═════ MATERIAL FOR THIS TASK

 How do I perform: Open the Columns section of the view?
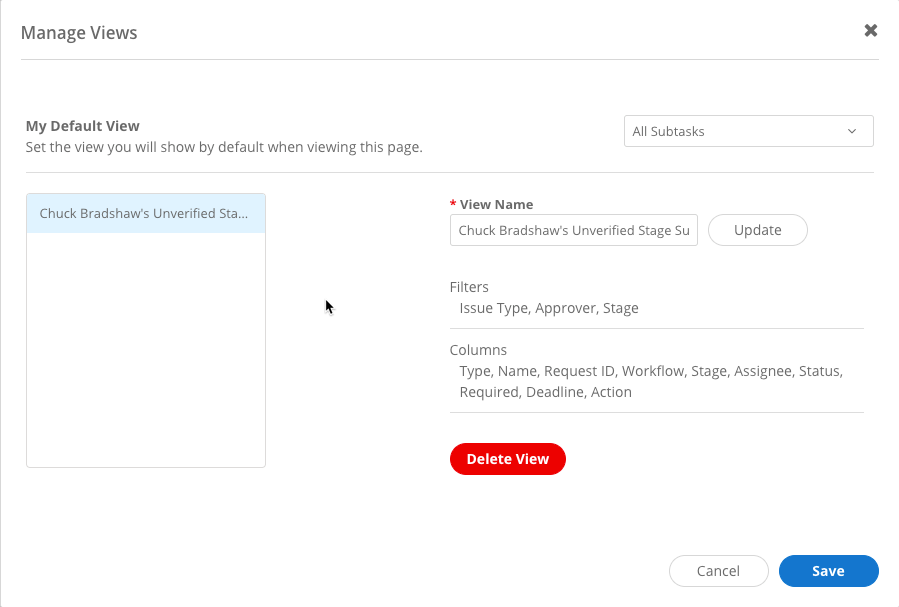tap(478, 350)
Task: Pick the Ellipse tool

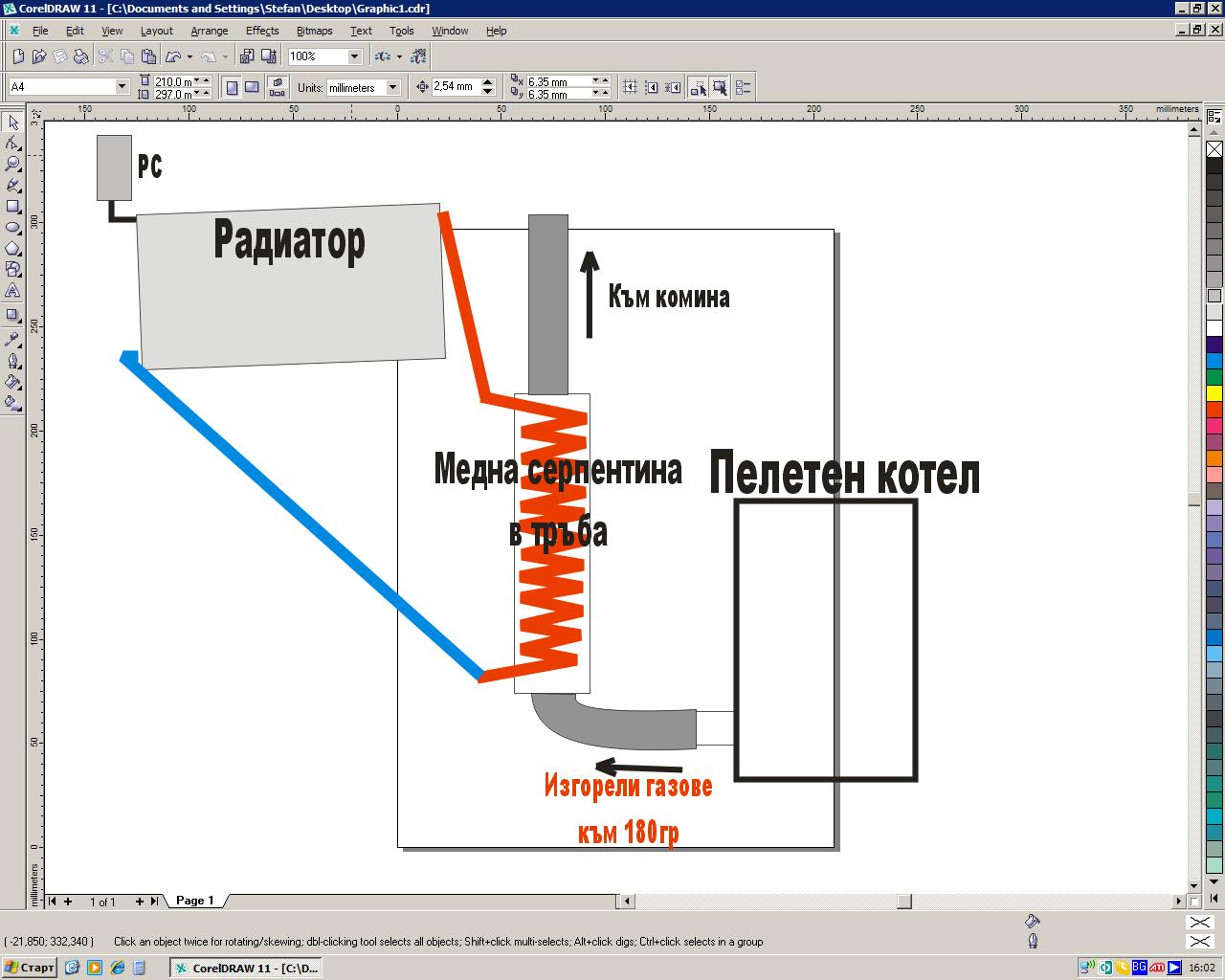Action: coord(12,228)
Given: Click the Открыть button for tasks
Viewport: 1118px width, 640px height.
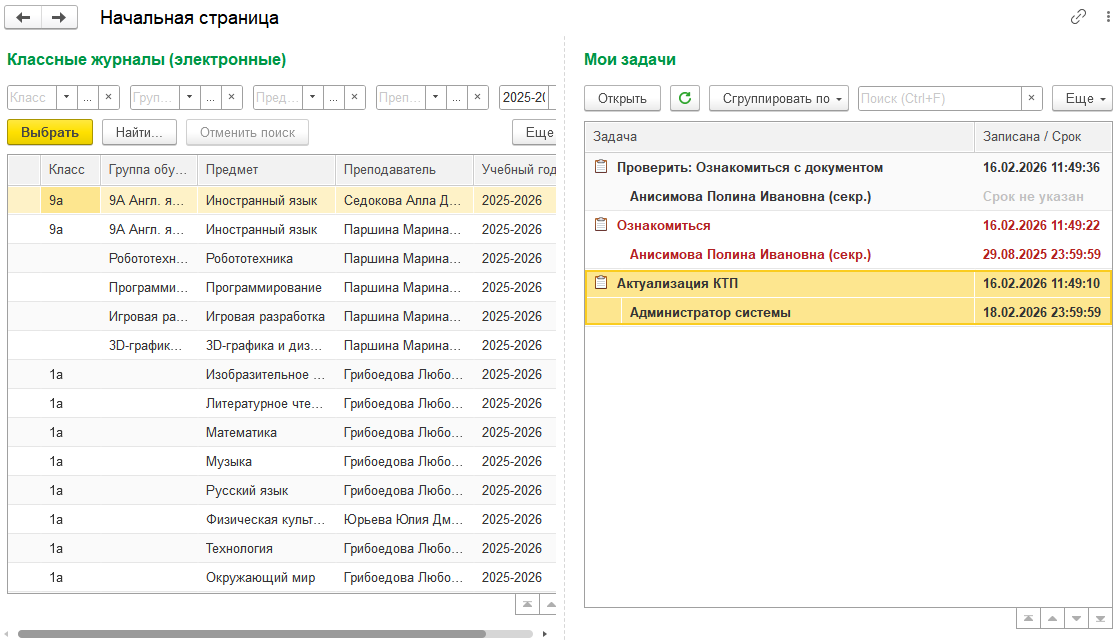Looking at the screenshot, I should pyautogui.click(x=622, y=98).
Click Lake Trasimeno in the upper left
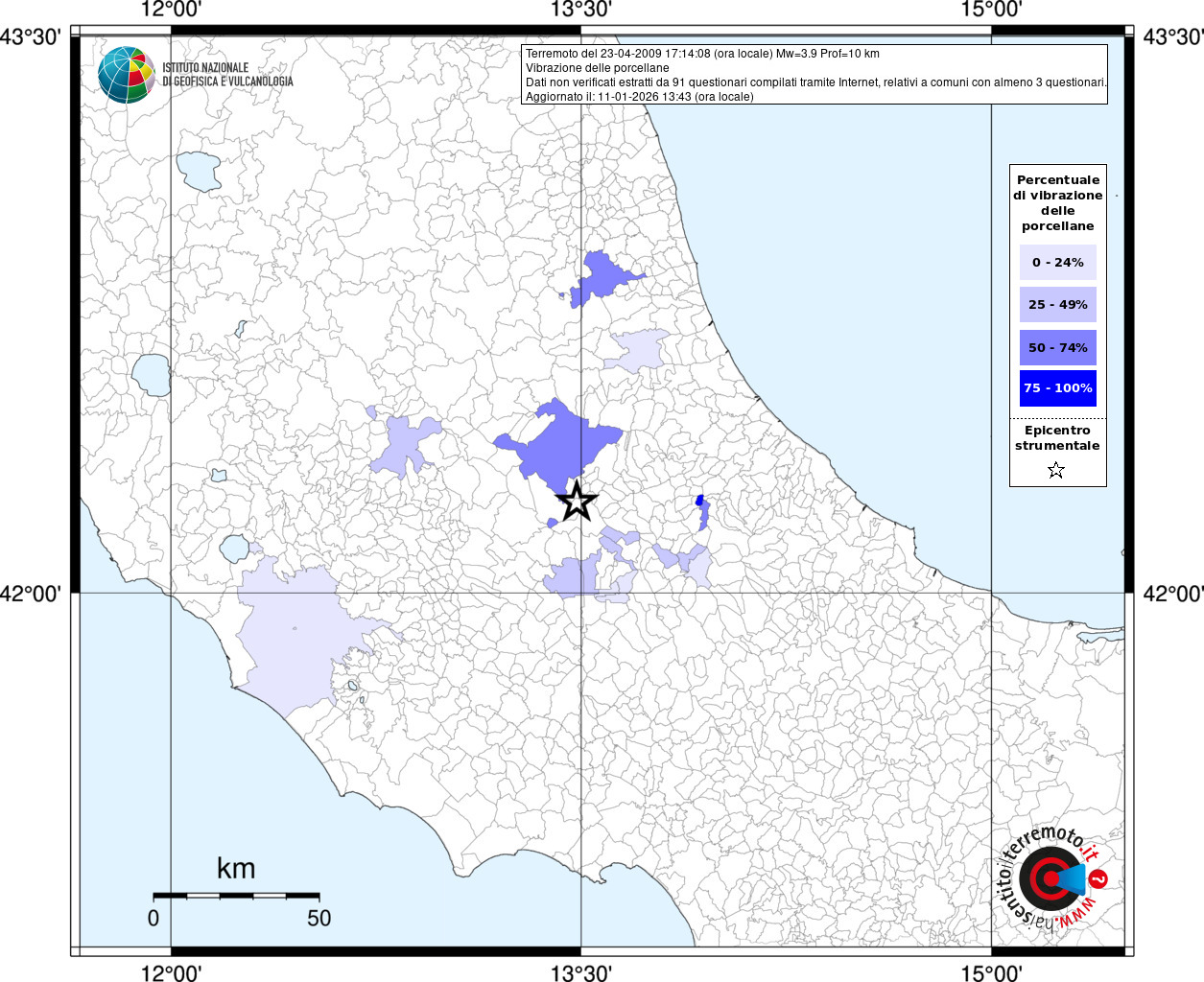The height and width of the screenshot is (982, 1204). point(199,171)
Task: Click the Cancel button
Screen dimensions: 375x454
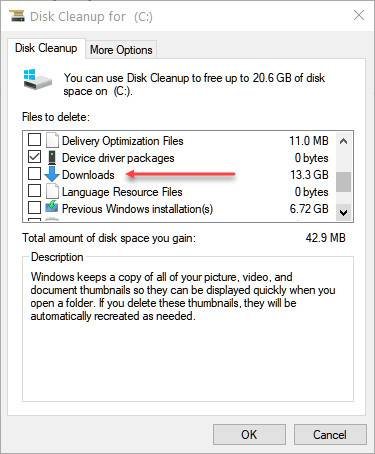Action: pos(330,435)
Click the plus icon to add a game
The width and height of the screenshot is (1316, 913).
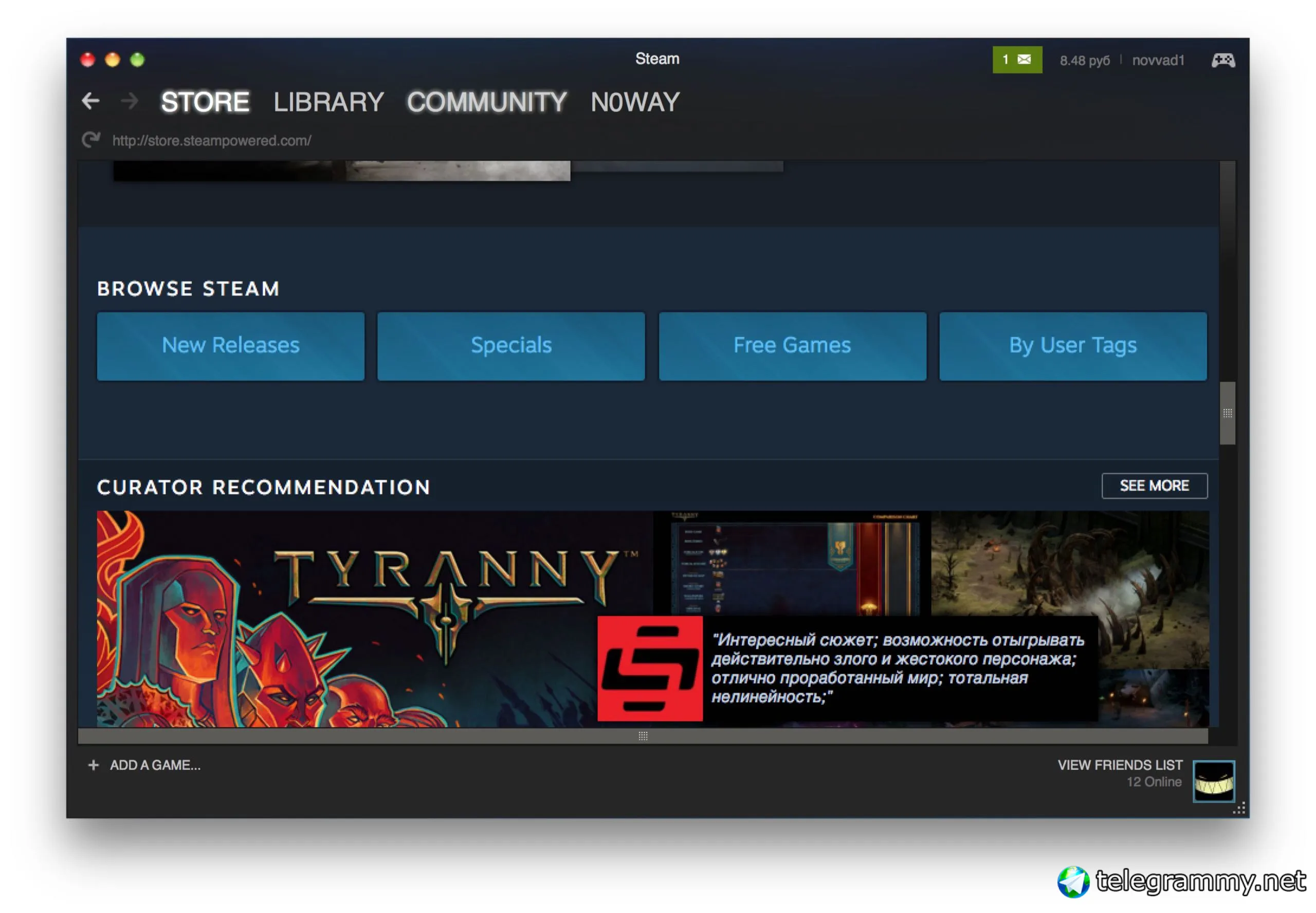94,765
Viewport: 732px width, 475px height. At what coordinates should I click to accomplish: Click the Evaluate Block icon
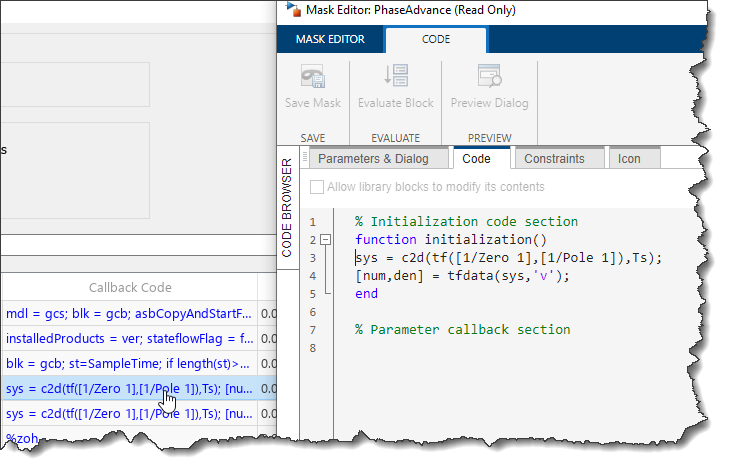tap(396, 79)
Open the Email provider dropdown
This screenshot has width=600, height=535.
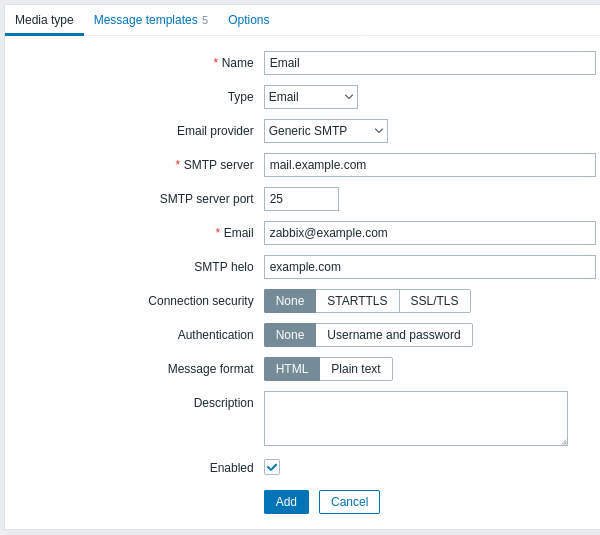[326, 131]
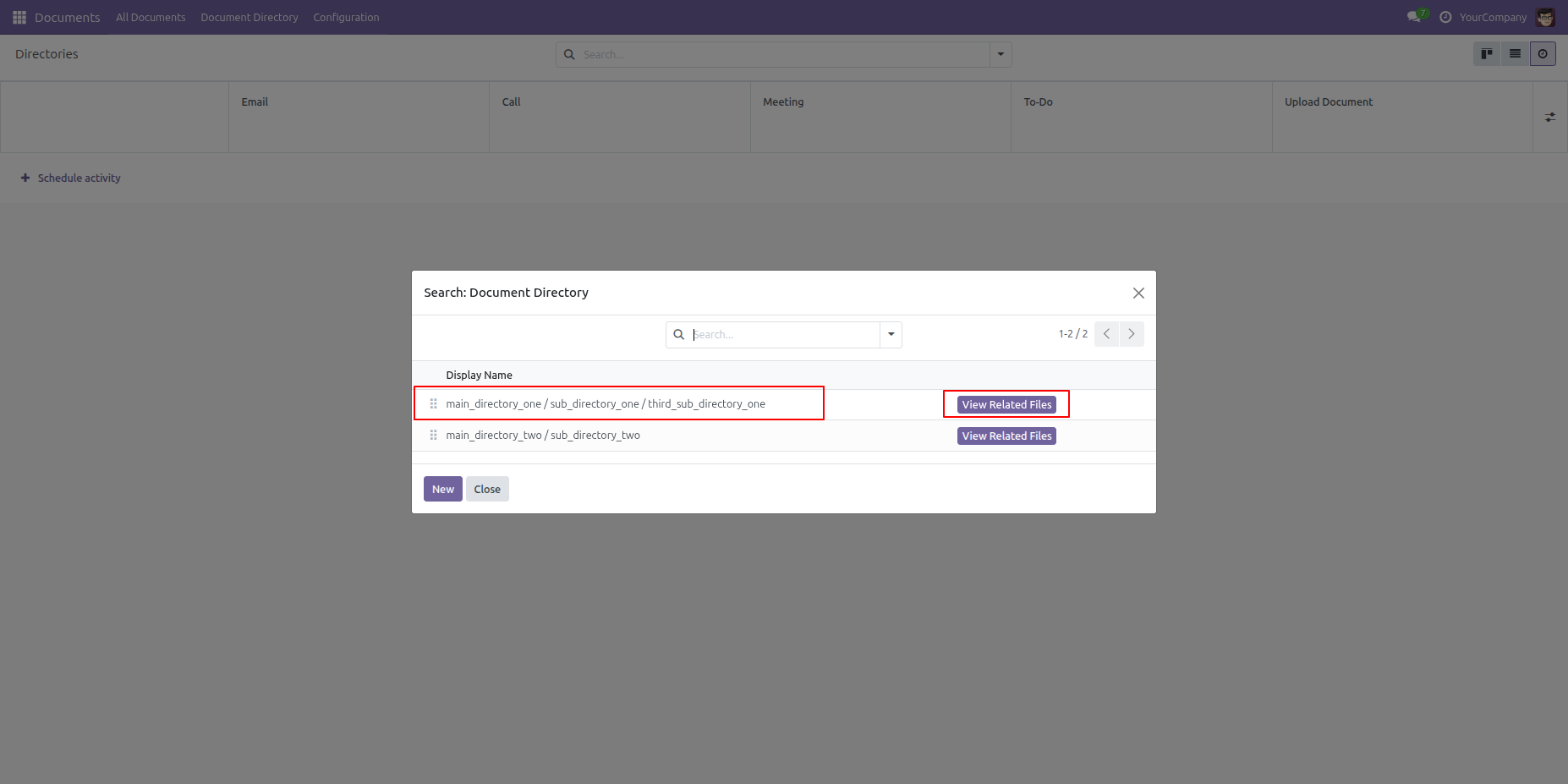Image resolution: width=1568 pixels, height=784 pixels.
Task: Open All Documents menu
Action: 151,18
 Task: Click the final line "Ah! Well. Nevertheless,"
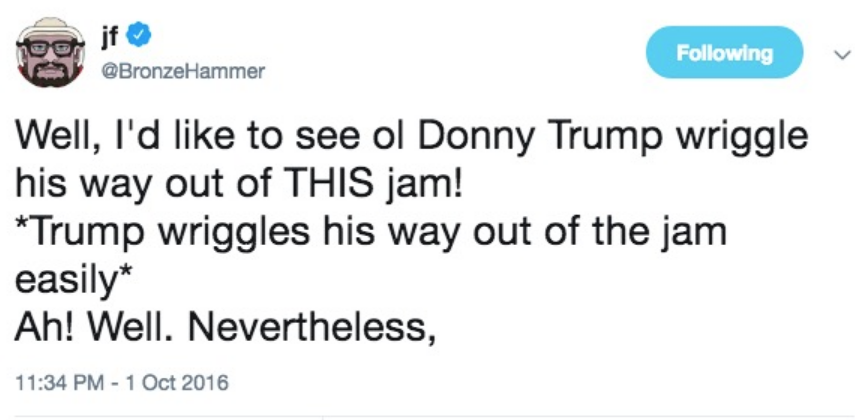[226, 326]
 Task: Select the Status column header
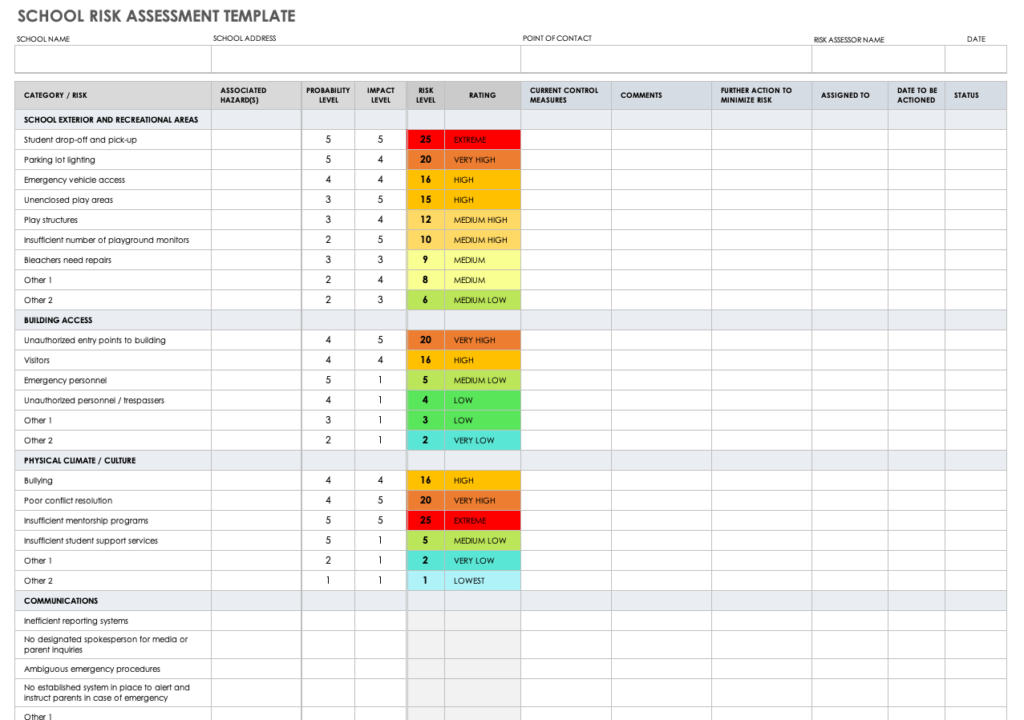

══════════

§ DO THIS: Rewrite all the entries above with "control" in place of every "button", keeping everything else the same. Leave the pictures out.

§ COMPLETE RESPONSE:
 How do I perform: Open the Columns section of the view?
tap(478, 350)
Task: Pick the Ellipse tool

Action: coord(12,228)
Given: Click the Открыть control for tasks
Viewport: 1118px width, 640px height.
Looking at the screenshot, I should pyautogui.click(x=622, y=98).
Click Lake Trasimeno in the upper left
The height and width of the screenshot is (982, 1204). point(199,171)
Task: Click the Cancel control
Screen dimensions: 375x454
Action: pos(330,435)
Click the plus icon to add a game
The width and height of the screenshot is (1316, 913).
94,765
Viewport: 732px width, 475px height. At what coordinates should I click to accomplish: Click the Evaluate Block icon
tap(396, 79)
Open the Email provider dropdown
This screenshot has width=600, height=535.
[326, 131]
Image resolution: width=1568 pixels, height=784 pixels.
Task: Open All Documents menu
Action: 151,18
 Task: Click the final line "Ah! Well. Nevertheless,"
[226, 326]
 Task: Select the Status column header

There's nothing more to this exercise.